La Fe es Garantía y Certeza | Hebreos 11:1



La fe es una poderosa herramienta que nos conecta con las realidades del mundo de Dios, manifestando en nuestro entorno lo que existe en su Reino.



La fe es el espejo del corazón que refleja las realidades del mundo de Dios en el nuestro. Es la sustancia del ámbito invisible. Este maravilloso regalo de Dios es la manifestación terrenal inicial de lo que existe en su Reino. Es el testimonio de un ámbito invisible llamado el reino de Dios. Por medio de la oración, podemos traer esa realidad a la nuestra; así funciona la fe. Si voy a una pizzería y pido una pizza, me darán un número y un recibo. Yo debo colocar ese número en un lugar visible sobre la mesa.

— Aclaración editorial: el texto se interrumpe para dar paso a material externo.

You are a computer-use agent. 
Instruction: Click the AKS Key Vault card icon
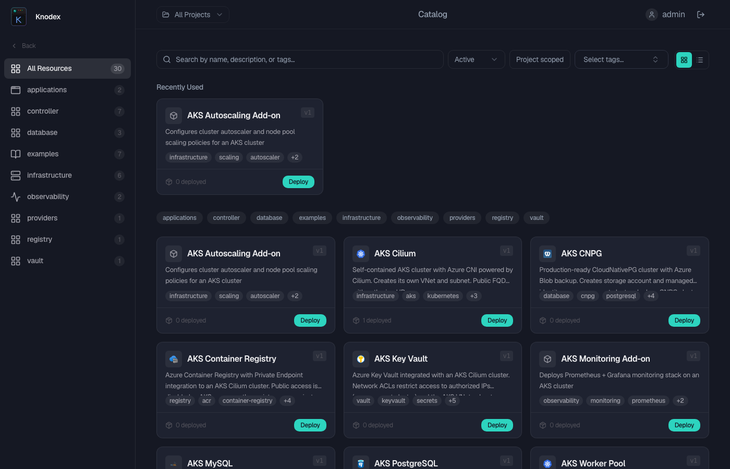(361, 359)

Si entra alguien de la calle y se acerca a mi mesa anunciando que no me darán ninguna pizza, yo puedo señalar el número y decirle: "Cuando la pizza número 52 esté hecha, ¡es mía!" Ese número es la garantía de la pizza que espero. Si esa persona me dice que mi número no sirve, le señalaré mi recibo, la evidencia del valor de mi número. Cuando mi pizza esté hecha, el mozo irá por todo el local buscando mi número. ¿Cuándo sabe el producto de los cielos dónde debe caer? Busca la garantía: el número.

Como garantía de lo que esperamos y certeza de lo que no vemos, la fe es el vehículo mediante el cual traemos la realidad celestial a la terrenal.

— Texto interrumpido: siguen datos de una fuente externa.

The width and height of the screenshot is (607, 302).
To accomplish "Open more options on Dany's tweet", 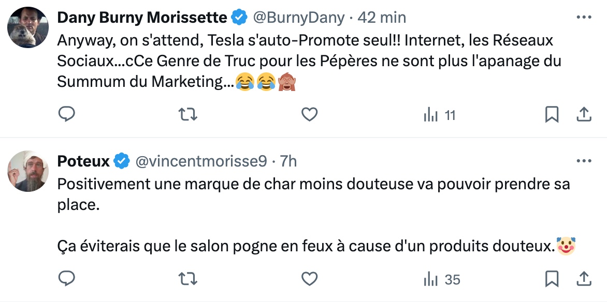I will pyautogui.click(x=584, y=17).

Si surge algún cuestionamiento sobre la validez de mi número, el recibo, que está en La Biblia, demostrará con certeza mi derecho, tanto al número como a la pizza.
El cielo no se mueve simplemente en base a las necesidades del hombre.

No es que a Dios no le importen; fue por su gran compasión por nosotros que Él envió a Jesús. Cuando Dios se conmueve ante la necesidad humana, rara vez arregla el problema inmediatamente; por el contrario, nos da principios del Reino que, cuando los adoptamos, corrigen problemas.

Si Dios se moviera solamente basado en la necesidad humana, países como la India y Haití llegarían a ser los más ricos del mundo. No funciona así. El cielo se mueve sobre la base de la fe. La fe es la moneda corriente en el cielo.